所持金は口座にある分も含めて3万円程度。有給を全部消化してもひと月の給料の半分くらいにしかならないだろう。こういうとき、普通なら不安になって別の仕事を探しだしたりするところだが、今は何もやる気がしない。ただ、辛いわけでもなく、絶望しているのでもない。
今年で50歳になる。気づいたら禿げ上がって白髪だらけのただのおっさんになってしまっていて、鏡を見るたびにその老けっぷりにびっくりしてしげしげと自分の姿を見てしまう。若いころ、50歳といえば盤石な生活基盤があり、精神的にも十分に成熟した姿をイメージしていたけど、僕自身はまだ成人すらできていない未成年のような心持ちで生きている。僕は自分のことがちっともわからないまま50歳を迎えようとしていたのだ。
でも今日仕事を休む(その後フェードアウトする)ための電話連絡や有休の手続きをしながらわかったことがあった。50年生きてやっとわかったこと。「僕は普通に勤めることが苦手な人なんだな」。
小学校の卒業文集に将来の自分の夢についてイラスト付きで書きなさいと言われ、僕は最初「歌手」と書いてスポットライトにあたって歌っている自分のイラストを描いた。でもすぐさまそれを消して、「普通の人」と書いてメガネをかけてネクタイをした自分に描きなおした。でもやっぱりと思い直してもう一回「歌手」に書き直したんだけど、最後にもう一回「普通の人」と書いて提出した。その時のモヤモヤした気持ちを思い出した。子供のころからずっと周囲と同じではない違和感はあった。でもそれを克服して人並みになることが正しいことだとずっと思っていた。
もう何もかもやり直すことがむつかしく、引き返せない程歳をとってしまったのに、条件の良い仕事を辞め、お金もない状態の自分を正当化するためにこんなことを考えているのではない。むしろこんな自分を認めることができてしみじみとうれしくなっている。ずっと心の奥にしまっていた本当の自分が顔を出して、「やっとみつけてくれた!」と喜んでいるように感じている。これはとても不思議な感覚だ。

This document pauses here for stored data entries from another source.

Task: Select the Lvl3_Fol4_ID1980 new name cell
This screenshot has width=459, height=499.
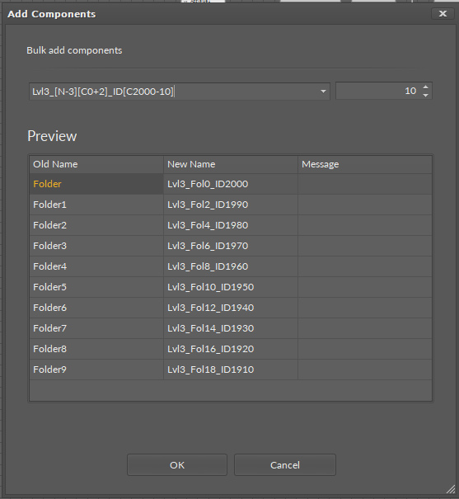Action: pyautogui.click(x=231, y=225)
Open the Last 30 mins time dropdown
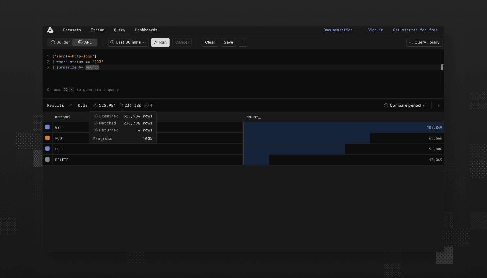The height and width of the screenshot is (278, 487). tap(128, 42)
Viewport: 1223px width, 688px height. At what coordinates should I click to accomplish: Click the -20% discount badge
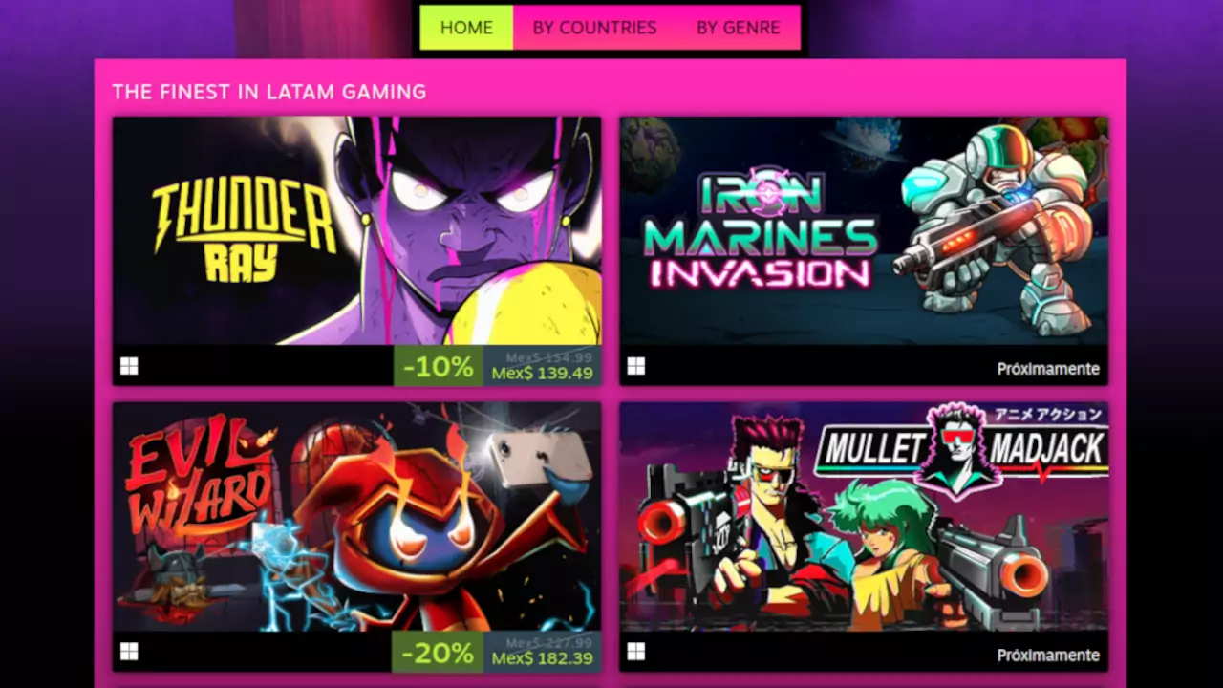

今日はとにかくこのことを書いてみたくなった。また何か書くかもしれないし、書かないかもしれない。とにかく僕は今日、自分の中の重要な一面を知ることができた。じゃあそれを踏まえてどう生きていくのか、少ない所持金と有休消化分の給料で食いつなぎながらじっくり考えたいと思う。今日のところはこれで満足だ。